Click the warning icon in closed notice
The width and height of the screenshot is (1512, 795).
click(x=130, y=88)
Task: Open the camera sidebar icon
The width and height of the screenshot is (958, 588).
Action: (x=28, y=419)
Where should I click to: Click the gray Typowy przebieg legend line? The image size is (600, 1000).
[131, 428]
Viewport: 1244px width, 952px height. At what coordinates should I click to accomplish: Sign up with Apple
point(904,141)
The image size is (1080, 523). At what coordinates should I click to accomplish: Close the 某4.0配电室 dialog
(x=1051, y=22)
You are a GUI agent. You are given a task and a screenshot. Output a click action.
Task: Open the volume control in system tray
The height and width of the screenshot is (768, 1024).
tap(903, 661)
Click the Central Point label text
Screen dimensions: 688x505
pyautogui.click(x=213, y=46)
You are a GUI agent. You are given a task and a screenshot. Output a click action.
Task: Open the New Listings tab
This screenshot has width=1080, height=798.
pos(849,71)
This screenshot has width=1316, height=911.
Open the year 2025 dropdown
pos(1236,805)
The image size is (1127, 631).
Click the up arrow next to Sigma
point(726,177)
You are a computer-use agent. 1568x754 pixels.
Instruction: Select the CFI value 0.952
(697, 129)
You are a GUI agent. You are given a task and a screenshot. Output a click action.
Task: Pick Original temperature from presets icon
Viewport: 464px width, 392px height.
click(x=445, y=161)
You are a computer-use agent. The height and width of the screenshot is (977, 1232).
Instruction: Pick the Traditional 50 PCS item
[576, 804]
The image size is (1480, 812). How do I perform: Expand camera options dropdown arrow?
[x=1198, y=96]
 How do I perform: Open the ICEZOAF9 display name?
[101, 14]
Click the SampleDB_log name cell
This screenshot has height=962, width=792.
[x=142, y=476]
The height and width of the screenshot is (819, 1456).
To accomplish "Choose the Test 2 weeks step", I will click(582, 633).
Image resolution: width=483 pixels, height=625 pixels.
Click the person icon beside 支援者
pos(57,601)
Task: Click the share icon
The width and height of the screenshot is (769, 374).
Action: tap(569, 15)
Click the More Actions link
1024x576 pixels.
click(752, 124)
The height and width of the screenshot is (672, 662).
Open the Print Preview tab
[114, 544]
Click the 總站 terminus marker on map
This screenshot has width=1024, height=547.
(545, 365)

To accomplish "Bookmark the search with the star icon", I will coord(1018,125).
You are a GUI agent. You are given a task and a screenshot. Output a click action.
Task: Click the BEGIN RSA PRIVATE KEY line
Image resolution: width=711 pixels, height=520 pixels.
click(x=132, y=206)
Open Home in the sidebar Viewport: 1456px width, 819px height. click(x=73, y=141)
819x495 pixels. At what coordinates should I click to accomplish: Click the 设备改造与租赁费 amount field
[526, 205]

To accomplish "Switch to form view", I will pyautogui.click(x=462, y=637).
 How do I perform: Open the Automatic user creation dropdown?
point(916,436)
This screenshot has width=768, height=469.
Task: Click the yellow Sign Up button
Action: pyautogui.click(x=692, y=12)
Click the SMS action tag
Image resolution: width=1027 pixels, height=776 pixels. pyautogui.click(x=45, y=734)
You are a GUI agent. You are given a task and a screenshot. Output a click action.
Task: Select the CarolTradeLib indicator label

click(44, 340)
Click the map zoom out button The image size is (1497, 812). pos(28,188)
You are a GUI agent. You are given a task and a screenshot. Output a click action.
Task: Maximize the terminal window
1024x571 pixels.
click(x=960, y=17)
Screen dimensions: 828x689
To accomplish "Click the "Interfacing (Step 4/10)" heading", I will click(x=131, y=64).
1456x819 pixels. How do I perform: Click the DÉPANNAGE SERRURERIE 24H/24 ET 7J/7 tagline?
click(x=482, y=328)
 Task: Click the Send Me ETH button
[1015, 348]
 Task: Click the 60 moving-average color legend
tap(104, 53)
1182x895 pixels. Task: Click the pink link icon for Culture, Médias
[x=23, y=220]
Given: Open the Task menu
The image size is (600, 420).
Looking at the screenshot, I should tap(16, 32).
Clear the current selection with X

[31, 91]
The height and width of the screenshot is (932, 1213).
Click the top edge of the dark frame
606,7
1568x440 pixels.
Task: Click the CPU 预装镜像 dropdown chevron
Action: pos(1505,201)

★ ★ ★ ★

Your instructions:
Starting with the line that contains "The image size is (600, 420).", print every line through the end of the entries above exactly as written, both boundary lines included, and nothing else.

Answer box:
The image size is (600, 420).
Looking at the screenshot, I should tap(16, 32).
Clear the current selection with X

[31, 91]
The height and width of the screenshot is (932, 1213).
Click the top edge of the dark frame
606,7
1568x440 pixels.
Task: Click the CPU 预装镜像 dropdown chevron
Action: pos(1505,201)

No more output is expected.